● Tarea
Continúa el texto sobre la queja recurrente contra las nuevas generaciones a partir de su última oración, sin tomar nada del listado.

● Texto para análisis
::::
Eso mismo me sucedió el otro día, en una conversación con un amigo, charlando sobre temas de esos profundos con que de vez en cuando os doy la tabarra. Cada vez menos, creo. Andábamos con esas historias de que si la peña últimamente está más o menos vacía que antes, que si la gente no tiene un norte o rumbo al que tirar… Bueno, imagino que todos en algún momento hemos sacado ese tema, lo hemos tratado con más o menos seriedad, para después quedarnos con cara de póker y continuar donde habíamos dejado lo anterior. No porque sea poco importante, si no porque esas conversaciones muchas veces no dan para muchas palabras por dos motivos: el primero es que entramos en un tema que es complicado de explicar; y el segundo, porque normalmente estamos de acuerdo en lo genérico, y en lo particular siempre dejamos la coletilla de que “cada uno sabe por dónde anda” o aquello de que “todo el mundo tiene su punto de vista”. Supongo que es cierto en alguna medida, pero no sé cuál.
La cuestión es que andábamos en esas enfrascados, y me di cuenta de varias cosas, que pretendo reunir en dos grupos.
El primero de ellos hace referencia un tema del que os hablé hace poco, creo, o si no lo hago ahora, y es que después de leer libros de varias épocas de la literatura, y os hablo desde Homero hasta Gabriel García Márquez (pongo nombres para que veáis la amplitud del asunto), me he dado cuenta de que el problema de que las generaciones venideras están echando a perder lo poco que teníamos es tan recurrente que al final parecen plagios unos de otros. Desde que Paris, el de Troya resultó ser un cobarde, pasando por la degeneración de la China del siglo sexto A.C. o la hecatombe vaticinada en los Cien años de soledad para las generaciones de los Buendía, la preocupación porque los jóvenes van a traernos el Apocalipsis en tan general que ya seríamos la especie que más veces se habría extinguido en la Historia de esta piedra a la que llamamos La Tierra.
::::
● Datos proporcionados
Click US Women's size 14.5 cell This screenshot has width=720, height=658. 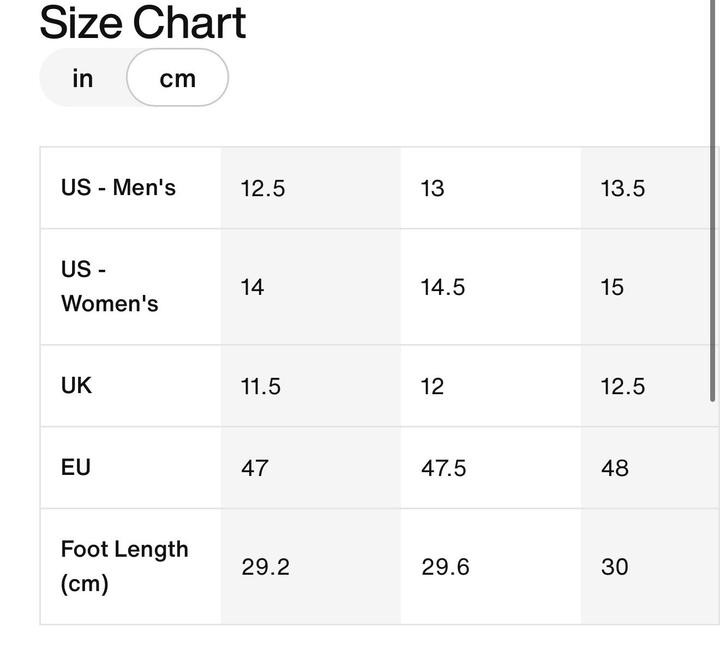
::::
● Resultado
El segundo grupo de cosas hace referencia a la naturaleza del hombre. Nos quejamos de la falta de profundidad moral y humana de las personas, de cómo cada vez estamos más solos en esta vida y cada vez más hay más gente que, teniendo de todo, dice aquello de que “todo es una mierda”. No deja de resultar curioso lo poco que valoramos ese todo que antes no se tenía, pero realmente, en la práctica es así y los caminos que se emprenden, para lo bueno y para lo malo son hacia delante, tanto los individuales, como los colectivos (compuestos de otros individuales, claro).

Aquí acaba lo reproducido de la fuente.